EXERCISE GOAL
Pull out each row below that contains the string "dropdown", and copy those rows in full. Case counts.

.....

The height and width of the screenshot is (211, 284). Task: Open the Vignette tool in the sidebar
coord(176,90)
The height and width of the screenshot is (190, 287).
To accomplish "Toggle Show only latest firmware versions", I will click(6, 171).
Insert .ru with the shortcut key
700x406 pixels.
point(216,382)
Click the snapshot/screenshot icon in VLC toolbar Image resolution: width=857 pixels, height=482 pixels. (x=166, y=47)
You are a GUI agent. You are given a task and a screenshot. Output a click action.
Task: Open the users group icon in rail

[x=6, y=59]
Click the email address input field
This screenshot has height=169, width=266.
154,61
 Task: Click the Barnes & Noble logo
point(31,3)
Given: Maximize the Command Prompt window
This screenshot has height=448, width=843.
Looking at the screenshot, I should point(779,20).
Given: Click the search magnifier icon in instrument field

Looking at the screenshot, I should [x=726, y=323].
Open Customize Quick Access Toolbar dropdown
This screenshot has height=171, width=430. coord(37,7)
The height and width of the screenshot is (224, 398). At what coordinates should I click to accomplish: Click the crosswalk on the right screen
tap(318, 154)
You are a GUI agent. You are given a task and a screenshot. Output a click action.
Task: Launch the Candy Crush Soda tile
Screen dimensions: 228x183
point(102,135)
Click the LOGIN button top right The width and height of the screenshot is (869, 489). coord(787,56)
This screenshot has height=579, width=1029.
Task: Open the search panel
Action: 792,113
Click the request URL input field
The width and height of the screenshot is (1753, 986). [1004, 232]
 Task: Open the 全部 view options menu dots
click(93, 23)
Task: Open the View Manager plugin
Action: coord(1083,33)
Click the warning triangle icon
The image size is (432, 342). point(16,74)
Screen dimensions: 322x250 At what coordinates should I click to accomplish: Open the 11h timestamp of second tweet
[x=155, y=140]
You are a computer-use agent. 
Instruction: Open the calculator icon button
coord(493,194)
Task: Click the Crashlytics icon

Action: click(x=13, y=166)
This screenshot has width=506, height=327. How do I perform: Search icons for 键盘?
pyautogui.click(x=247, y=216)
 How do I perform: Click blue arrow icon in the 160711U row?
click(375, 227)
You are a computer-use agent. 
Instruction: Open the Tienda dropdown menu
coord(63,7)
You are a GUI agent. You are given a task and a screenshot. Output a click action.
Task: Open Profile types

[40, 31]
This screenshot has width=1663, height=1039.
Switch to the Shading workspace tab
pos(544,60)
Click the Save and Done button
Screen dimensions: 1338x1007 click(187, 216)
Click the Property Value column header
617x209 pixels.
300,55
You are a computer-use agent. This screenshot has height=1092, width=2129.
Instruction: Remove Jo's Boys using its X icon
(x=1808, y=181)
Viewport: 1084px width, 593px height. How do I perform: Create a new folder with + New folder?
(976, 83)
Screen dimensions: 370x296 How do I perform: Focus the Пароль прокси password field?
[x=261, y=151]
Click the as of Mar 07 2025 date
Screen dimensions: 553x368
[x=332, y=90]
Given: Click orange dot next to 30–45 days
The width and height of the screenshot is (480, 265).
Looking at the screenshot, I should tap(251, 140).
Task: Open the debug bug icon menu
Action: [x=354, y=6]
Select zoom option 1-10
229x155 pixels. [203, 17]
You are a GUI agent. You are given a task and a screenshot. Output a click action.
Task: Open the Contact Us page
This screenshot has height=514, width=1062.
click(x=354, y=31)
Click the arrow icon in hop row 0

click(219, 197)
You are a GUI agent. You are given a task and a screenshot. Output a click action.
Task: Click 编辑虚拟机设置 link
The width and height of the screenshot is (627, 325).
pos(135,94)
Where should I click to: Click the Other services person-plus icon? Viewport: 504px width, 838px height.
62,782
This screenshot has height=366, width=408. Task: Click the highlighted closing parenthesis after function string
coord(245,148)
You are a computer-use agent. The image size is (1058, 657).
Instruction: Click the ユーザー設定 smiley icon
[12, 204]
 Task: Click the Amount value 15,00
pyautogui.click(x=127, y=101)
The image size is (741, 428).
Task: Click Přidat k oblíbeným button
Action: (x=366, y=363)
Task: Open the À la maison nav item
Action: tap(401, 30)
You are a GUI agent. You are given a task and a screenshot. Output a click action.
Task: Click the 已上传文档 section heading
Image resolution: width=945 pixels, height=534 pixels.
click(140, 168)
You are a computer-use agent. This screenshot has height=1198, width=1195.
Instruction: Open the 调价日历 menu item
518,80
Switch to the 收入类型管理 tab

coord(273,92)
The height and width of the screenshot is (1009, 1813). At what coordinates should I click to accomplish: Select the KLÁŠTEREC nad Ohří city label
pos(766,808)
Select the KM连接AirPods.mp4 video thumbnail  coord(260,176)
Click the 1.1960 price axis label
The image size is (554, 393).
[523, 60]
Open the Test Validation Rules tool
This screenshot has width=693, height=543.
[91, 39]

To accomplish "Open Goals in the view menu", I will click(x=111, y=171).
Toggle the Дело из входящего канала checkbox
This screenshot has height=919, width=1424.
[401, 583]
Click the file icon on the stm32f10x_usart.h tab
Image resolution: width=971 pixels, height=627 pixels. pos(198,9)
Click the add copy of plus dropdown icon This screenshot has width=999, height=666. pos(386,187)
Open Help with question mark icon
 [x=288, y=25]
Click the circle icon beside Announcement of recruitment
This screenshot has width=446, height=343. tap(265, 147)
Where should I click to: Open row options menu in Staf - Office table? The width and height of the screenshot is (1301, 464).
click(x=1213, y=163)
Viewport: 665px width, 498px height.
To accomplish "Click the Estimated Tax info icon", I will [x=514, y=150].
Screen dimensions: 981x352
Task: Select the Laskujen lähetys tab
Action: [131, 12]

.....

EXPECTED ANSWER
Open Customize Quick Access Toolbar dropdown
Instruction: Open the Tienda dropdown menu
Click the add copy of plus dropdown icon This screenshot has width=999, height=666. pos(386,187)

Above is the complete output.